Anche riguardandola dal solo punto di vista drammaturgico vediamo dunque convivere sul palcoscenico un romanticismo dei sentimenti e un forte romanticismo politico, una molto brillante commedia degli equivoci e la tragedia dei sentimenti irriducibili ma irrealizzabili, toni da opera buffa e quelle atmosfere magiche a cui Verdi, già con le streghe di Macbeth, aveva amato approcciarsi. Il tutto in una sorta di confronto tra necessità e libertà, confronto interiore ed esistenziale nel conflitto degli affetti tra loro, ma anche confronto politico e sociale, nel conflitto tra quegli stessi affetti o desideri e ruoli o doveri istituzionali, ma anche in quello tra pregiudizi ed eguale dignità umana, accennato ma già chiaramente denunciato, oltre ogni equivoco talora sollevato, nella figura della fattucchiera Ulrica.

Un confronto anzi un contrasto, talora di impegnativa lettura e di meno facile godimento, che la dinamica relazione tra partitura musicale, arricchita anche da ariosità leggere, e drammaturgia in essa partitura contenuta e come nascosta, impastata di un tragico ed ottocentesco romanticismo,  rende più evidente. Questa edizione genovese ce ne offre una versione in cui la musica è, per dire in metafora, ‘tiranna’ in quanto capace di guidare, con la sua intrinseca forza, lo sviluppo del racconto, così da  imporre, per la sua stessa complessità, le esigenze della più raffinata tecnica vocale, anche rispetto a quelle della immedesimazione nel personaggio, talvolta a scapito del pathos complessivo e dell’aggancio emotivo del pubblico.

• **SFIDE**
1. Aggiorna il passo della fonte che inizia con "Un confronto anzi" e prosegue fino a "emotivo del pubblico.", mettendo "sovrana" al posto di "tiranna".
2. Secondo la fonte, in quale personaggio viene già chiaramente denunciato il conflitto tra pregiudizi ed eguale dignità umana?
L'elenco non serve per svolgere i compiti.

• **RIGHE DI DATI**
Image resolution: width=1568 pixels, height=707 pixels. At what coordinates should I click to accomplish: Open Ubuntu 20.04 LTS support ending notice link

• **RISPOSTE AI COMPITI**
1.
Un confronto anzi un contrasto, talora di impegnativa lettura e di meno facile godimento, che la dinamica relazione tra partitura musicale, arricchita anche da ariosità leggere, e drammaturgia in essa partitura contenuta e come nascosta, impastata di un tragico ed ottocentesco romanticismo,  rende più evidente. Questa edizione genovese ce ne offre una versione in cui la musica è, per dire in metafora, ‘sovrana’ in quanto capace di guidare, con la sua intrinseca forza, lo sviluppo del racconto, così da  imporre, per la sua stessa complessità, le esigenze della più raffinata tecnica vocale, anche rispetto a quelle della immedesimazione nel personaggio, talvolta a scapito del pathos complessivo e dell’aggancio emotivo del pubblico.

2. Viene denunciato nella figura della fattucchiera Ulrica.